[[ Information supplied open ]]
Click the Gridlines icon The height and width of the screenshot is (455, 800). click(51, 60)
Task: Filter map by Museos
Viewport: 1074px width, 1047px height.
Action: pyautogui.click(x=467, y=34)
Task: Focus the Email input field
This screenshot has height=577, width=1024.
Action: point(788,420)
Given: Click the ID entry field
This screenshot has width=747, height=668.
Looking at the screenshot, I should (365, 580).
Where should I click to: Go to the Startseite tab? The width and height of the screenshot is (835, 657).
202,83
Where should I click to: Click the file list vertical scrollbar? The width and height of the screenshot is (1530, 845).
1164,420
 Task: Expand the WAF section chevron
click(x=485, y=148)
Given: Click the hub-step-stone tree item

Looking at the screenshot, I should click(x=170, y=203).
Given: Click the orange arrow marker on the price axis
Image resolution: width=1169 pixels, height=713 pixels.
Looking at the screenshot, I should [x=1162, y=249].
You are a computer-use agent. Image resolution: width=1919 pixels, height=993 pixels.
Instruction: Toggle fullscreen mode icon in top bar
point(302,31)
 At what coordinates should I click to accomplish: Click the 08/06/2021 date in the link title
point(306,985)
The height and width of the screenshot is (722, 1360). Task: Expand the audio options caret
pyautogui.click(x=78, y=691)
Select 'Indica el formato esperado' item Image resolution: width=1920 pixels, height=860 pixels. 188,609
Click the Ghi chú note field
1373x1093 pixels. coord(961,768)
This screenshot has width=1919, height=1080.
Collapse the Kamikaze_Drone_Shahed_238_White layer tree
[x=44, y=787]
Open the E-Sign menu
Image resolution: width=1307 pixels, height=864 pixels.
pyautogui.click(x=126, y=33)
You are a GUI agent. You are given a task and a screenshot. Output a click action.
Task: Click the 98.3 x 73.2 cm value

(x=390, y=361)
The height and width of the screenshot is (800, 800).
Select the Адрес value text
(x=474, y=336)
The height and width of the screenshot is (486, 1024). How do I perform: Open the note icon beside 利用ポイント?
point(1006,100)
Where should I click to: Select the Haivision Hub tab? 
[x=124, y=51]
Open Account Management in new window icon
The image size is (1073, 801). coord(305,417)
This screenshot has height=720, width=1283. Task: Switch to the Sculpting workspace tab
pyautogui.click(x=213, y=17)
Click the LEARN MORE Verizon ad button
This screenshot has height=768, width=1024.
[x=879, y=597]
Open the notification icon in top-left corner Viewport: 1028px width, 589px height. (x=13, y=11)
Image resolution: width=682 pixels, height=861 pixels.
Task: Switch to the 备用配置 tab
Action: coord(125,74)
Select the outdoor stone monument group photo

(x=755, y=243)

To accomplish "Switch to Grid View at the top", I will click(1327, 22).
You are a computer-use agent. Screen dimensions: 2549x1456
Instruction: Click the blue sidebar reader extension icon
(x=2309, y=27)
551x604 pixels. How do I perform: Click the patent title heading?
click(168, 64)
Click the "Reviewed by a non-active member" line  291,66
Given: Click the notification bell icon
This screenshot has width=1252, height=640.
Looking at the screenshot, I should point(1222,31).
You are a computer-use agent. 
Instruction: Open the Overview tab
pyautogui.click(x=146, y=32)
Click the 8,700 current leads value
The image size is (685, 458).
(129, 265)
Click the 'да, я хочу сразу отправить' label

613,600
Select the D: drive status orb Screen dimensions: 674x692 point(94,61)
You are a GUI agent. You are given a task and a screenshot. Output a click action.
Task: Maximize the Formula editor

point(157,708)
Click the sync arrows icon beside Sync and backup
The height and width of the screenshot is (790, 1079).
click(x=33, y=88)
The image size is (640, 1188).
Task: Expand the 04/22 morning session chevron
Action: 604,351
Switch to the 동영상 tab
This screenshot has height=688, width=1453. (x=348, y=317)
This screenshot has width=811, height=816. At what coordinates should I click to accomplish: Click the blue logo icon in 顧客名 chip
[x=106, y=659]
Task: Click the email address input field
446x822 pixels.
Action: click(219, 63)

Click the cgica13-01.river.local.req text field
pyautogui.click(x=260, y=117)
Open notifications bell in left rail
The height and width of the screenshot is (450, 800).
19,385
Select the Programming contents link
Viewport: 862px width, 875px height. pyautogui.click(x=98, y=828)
[[ Information supplied closed ]]
§ About this exercise
Set down only the lines from the line with "Switch to the 동영상 tab" through the last line of the data above, keeping both the first and the last.

§ Task response
Switch to the 동영상 tab
This screenshot has height=688, width=1453. (x=348, y=317)
This screenshot has width=811, height=816. At what coordinates should I click to accomplish: Click the blue logo icon in 顧客名 chip
[x=106, y=659]
Task: Click the email address input field
446x822 pixels.
Action: click(219, 63)

Click the cgica13-01.river.local.req text field
pyautogui.click(x=260, y=117)
Open notifications bell in left rail
The height and width of the screenshot is (450, 800).
19,385
Select the Programming contents link
Viewport: 862px width, 875px height. pyautogui.click(x=98, y=828)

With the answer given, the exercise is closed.